I'm tempted to try it. The ad says there's a 100% guarantee (replacement
or refund if you or your pet are not satisfied).
It would be interesting to know what veterinarians have to say.
-- Nina
P.S. I'm not jumping on Edd, and I don't mean to start an argument
on yuppieness! I don't have strong feelings about it; it just seemed
like kind of an odd remark...
|
1885.5 | Me? Irked? nevuh.... | WEFXEM::COTE | It looks like Fruit Loops out there! | Tue Oct 18 1988 21:39 | 10 |
| No offense taken, it takes far more than that to set me off...

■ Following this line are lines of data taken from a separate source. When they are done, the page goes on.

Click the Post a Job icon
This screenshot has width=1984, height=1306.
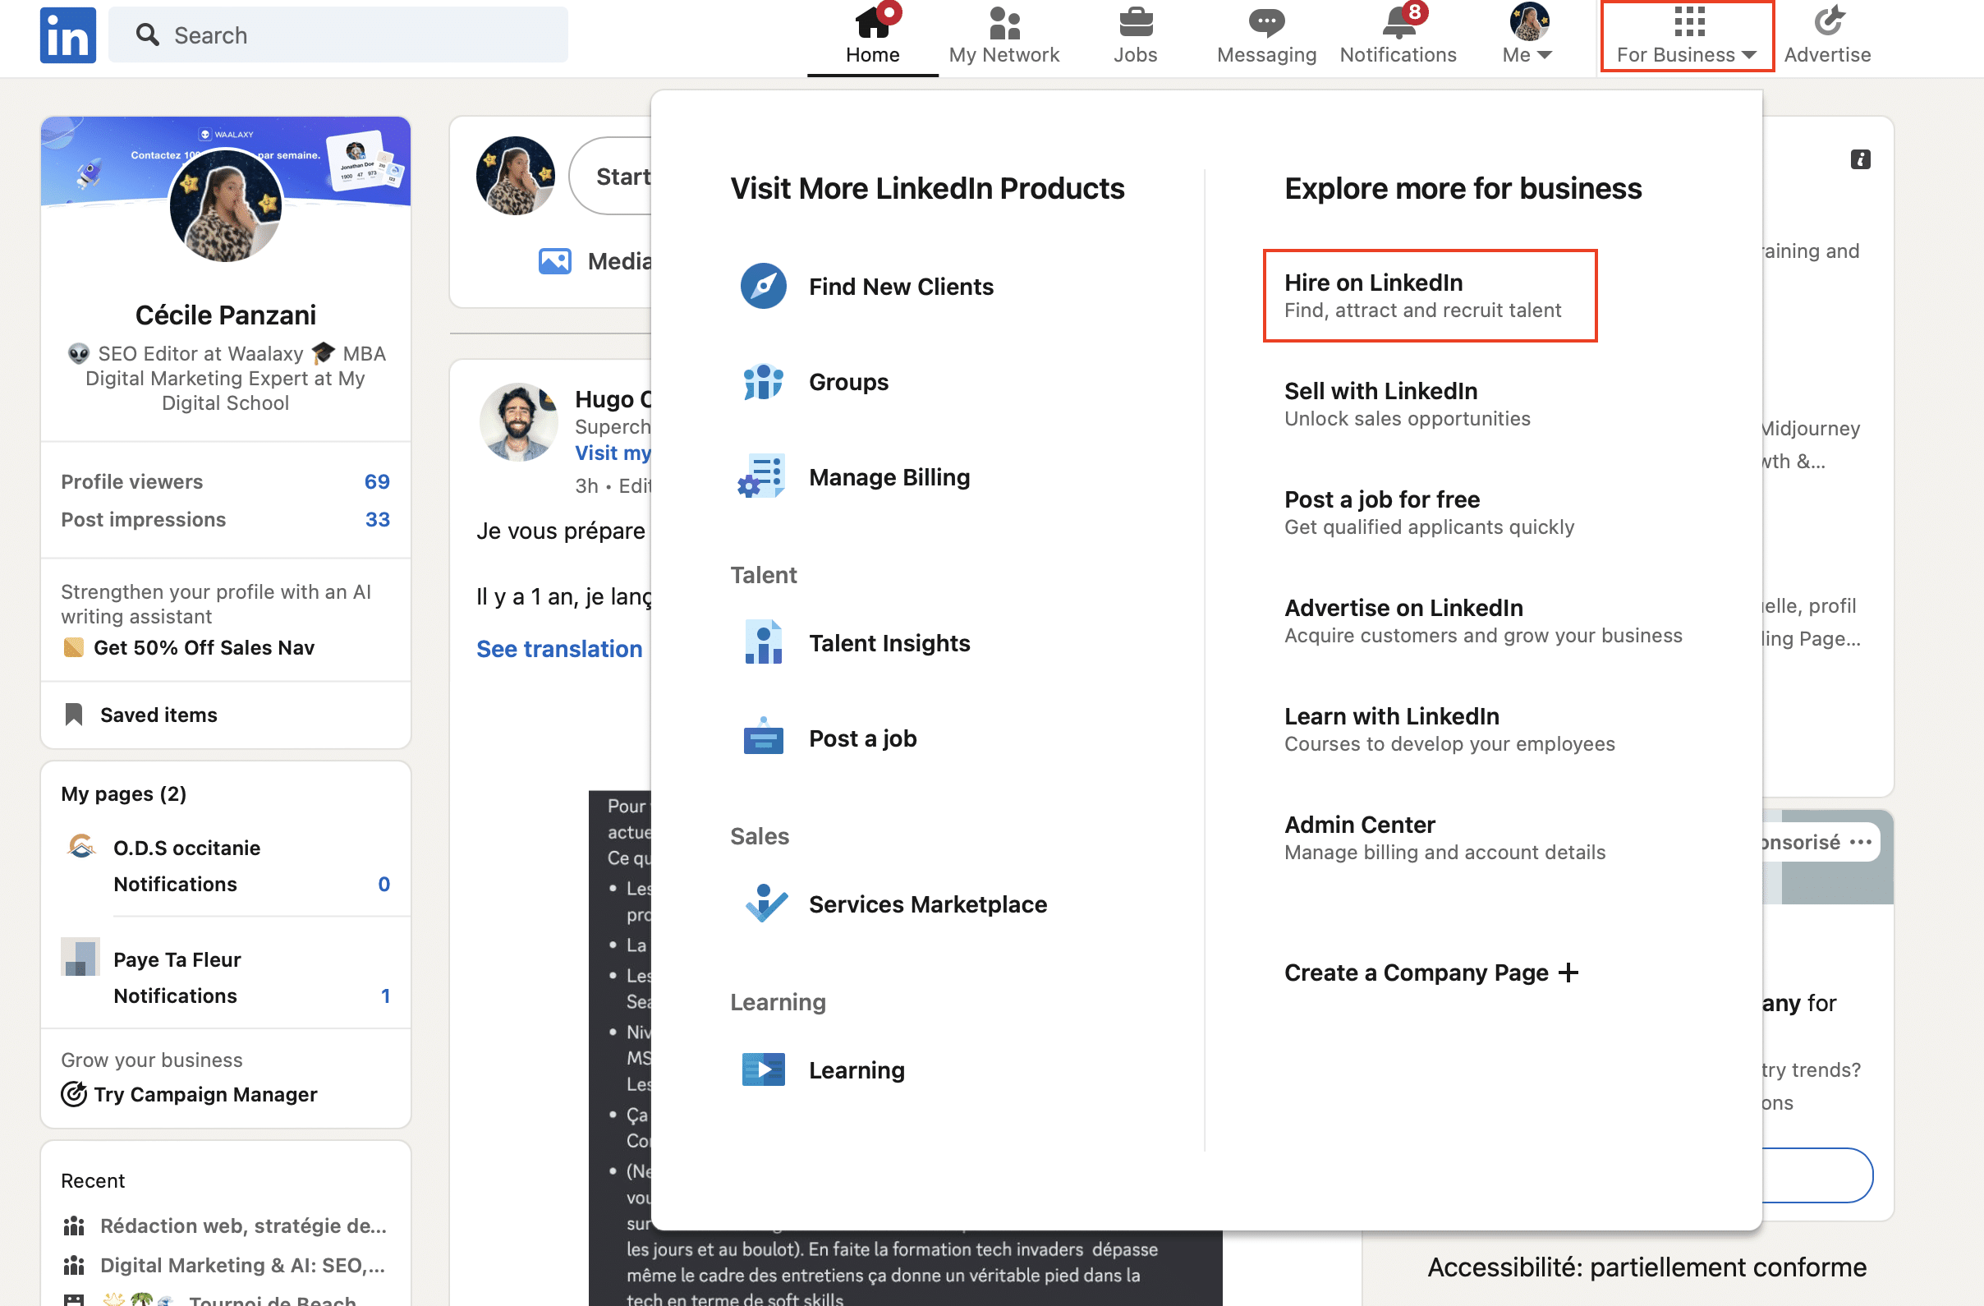coord(764,737)
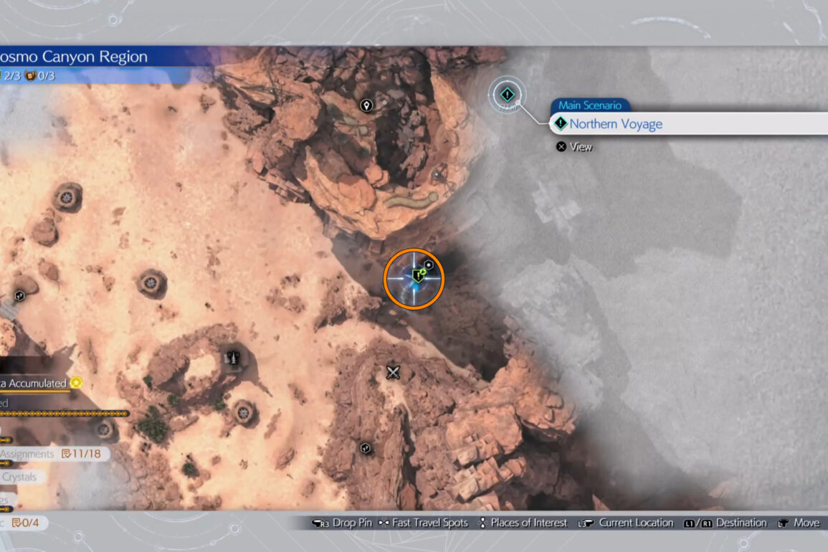
Task: Select Places of Interest in the bottom bar
Action: [x=522, y=523]
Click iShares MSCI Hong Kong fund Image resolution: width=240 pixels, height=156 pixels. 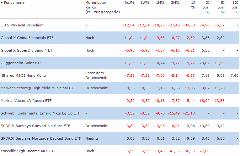tap(23, 75)
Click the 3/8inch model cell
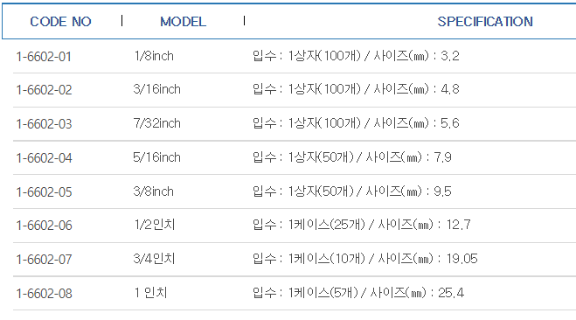576x320 pixels. tap(154, 191)
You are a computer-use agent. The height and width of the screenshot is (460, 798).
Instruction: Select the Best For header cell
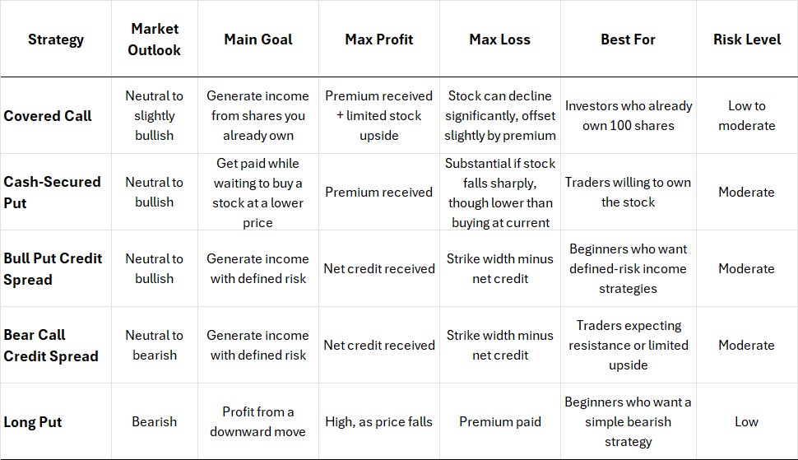tap(628, 39)
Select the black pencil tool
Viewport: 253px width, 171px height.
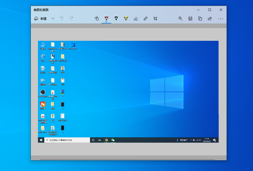116,19
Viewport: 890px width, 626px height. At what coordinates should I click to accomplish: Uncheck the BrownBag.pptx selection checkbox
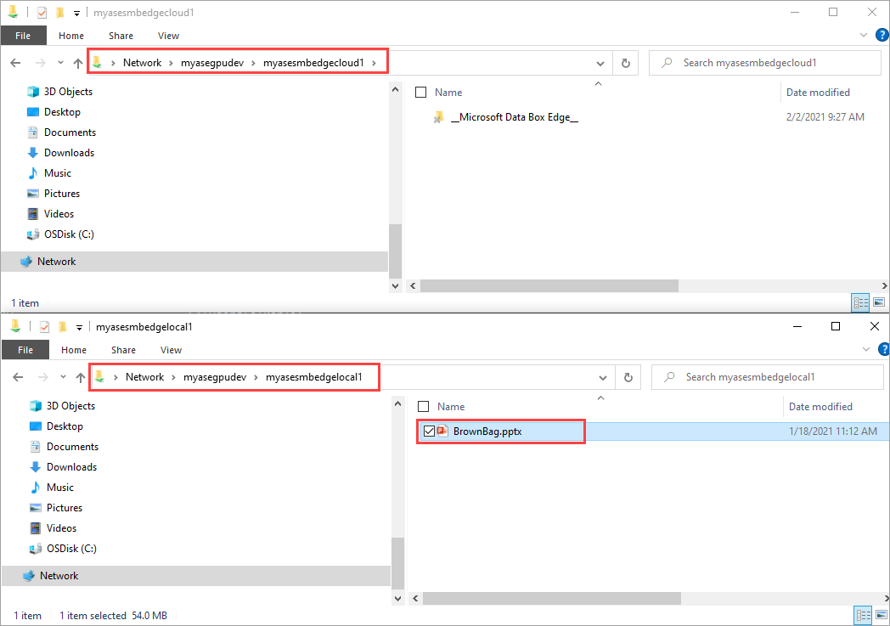click(430, 431)
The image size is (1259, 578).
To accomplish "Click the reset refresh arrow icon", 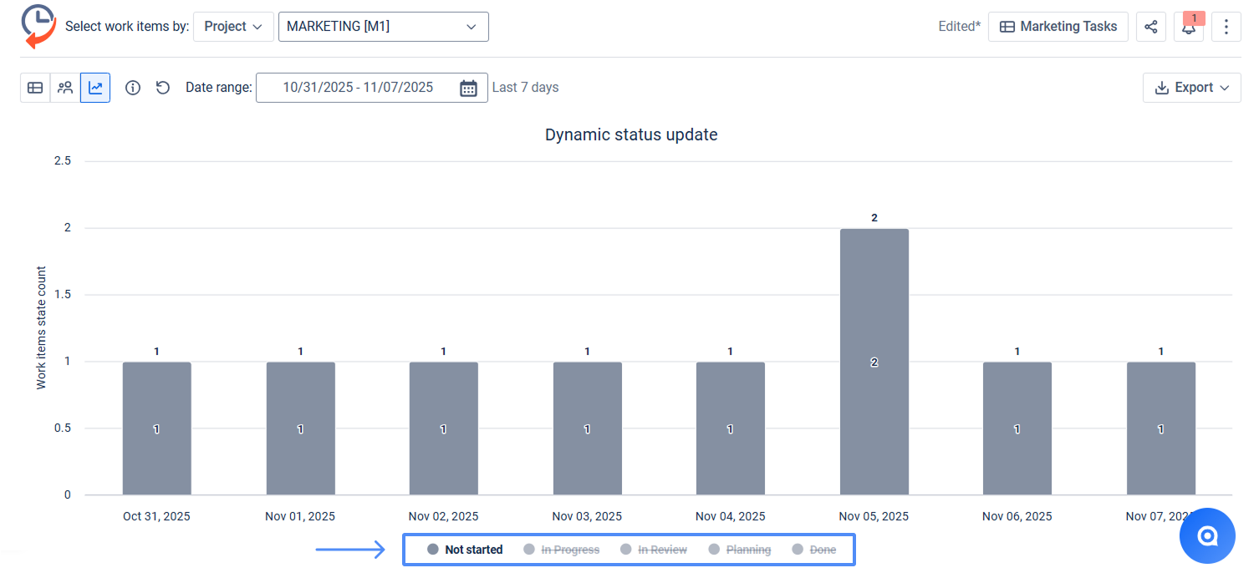I will (x=163, y=88).
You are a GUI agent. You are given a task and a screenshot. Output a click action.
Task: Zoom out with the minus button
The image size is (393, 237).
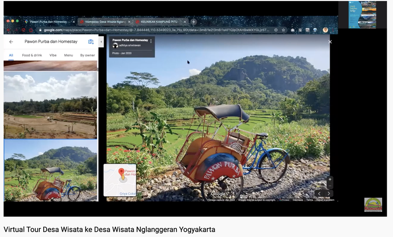coord(330,186)
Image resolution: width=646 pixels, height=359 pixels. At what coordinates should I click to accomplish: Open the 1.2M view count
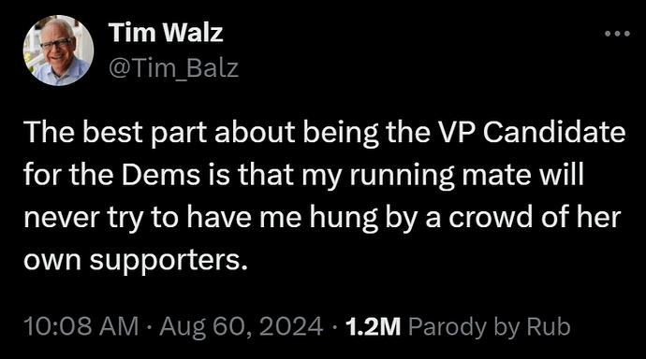point(373,326)
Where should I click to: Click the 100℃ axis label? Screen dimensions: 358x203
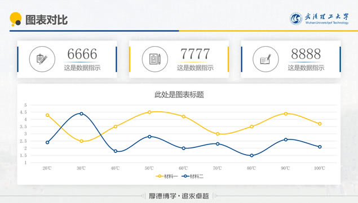tap(320, 168)
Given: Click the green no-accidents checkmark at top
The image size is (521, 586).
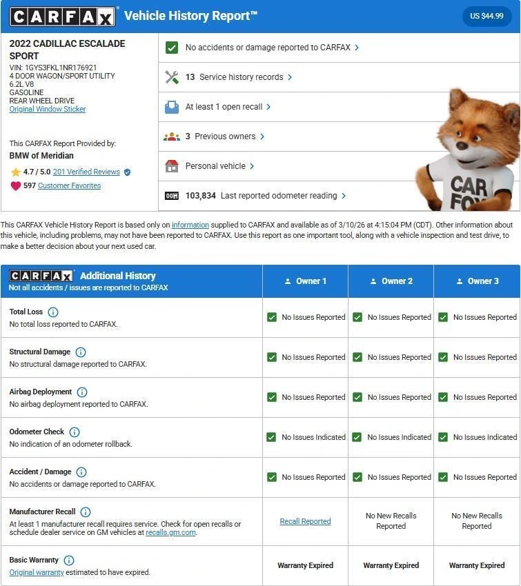Looking at the screenshot, I should (172, 48).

It wasn't the quality issue that prompted my remark, it was the
'delivered to your door' part. I pictured it as "just the thing
for the couple (single?) pursuing all the finer things life has
to offer yet still finding themselves without enough quality time
to share with their felines"
Edd (who cracks up everytime he sees an executive meeting on a rainy
day and everyone shows up wearing the same raincoat)
|
1885.6 | | YOSMTE::JOHNSTON_SH | | Tue Oct 18 1988 22:37 | 19 |
| Ed, the yuppie reaction is the same one I had towards "Sheba" cat
food. Out here in Califonia it is a new brand, $.69 for a 3.5 once
tin (not canned, never canned!)
The TV ads call if the "brand for descriminating cat owners" (sounds
like they want us to eat the stuff!) and says that in Ancient Egypt
cats were treated like royalty and that if we all loved our cats
we would buy Sheba food. (very rough sketch of the content of the
commercial, I'm afraid)
I got a free can of it at a cat show. It looks just like a canned
ham when you open it up. It smelled like a canned ham, it had gel
like a canned ham, but it must not have tasted like a canned ham
because even Kalliste wouldn't touch it!
Do any of you see Sheba in your grocery stores or are we a test
market out here in California?
jo
|
1885.7 | She still prefers chicken hearts and livers... | WEFXEM::COTE | It looks like Fruit Loops out there! | Wed Oct 19 1988 07:34 | 5 |
| I gave aja a 'tin' of Sheba once. She ate it. No big deal, she
ate Calo once when I first got her. Nothing discriminating about
her.
Edd
|
1885.8 | Sheba available on East Coast | SWAT::COCHRANE | I never blink. | Wed Oct 19 1988 09:56 | 10 |
| To the extent that Niniane and Charm both adore canned (or "tinned"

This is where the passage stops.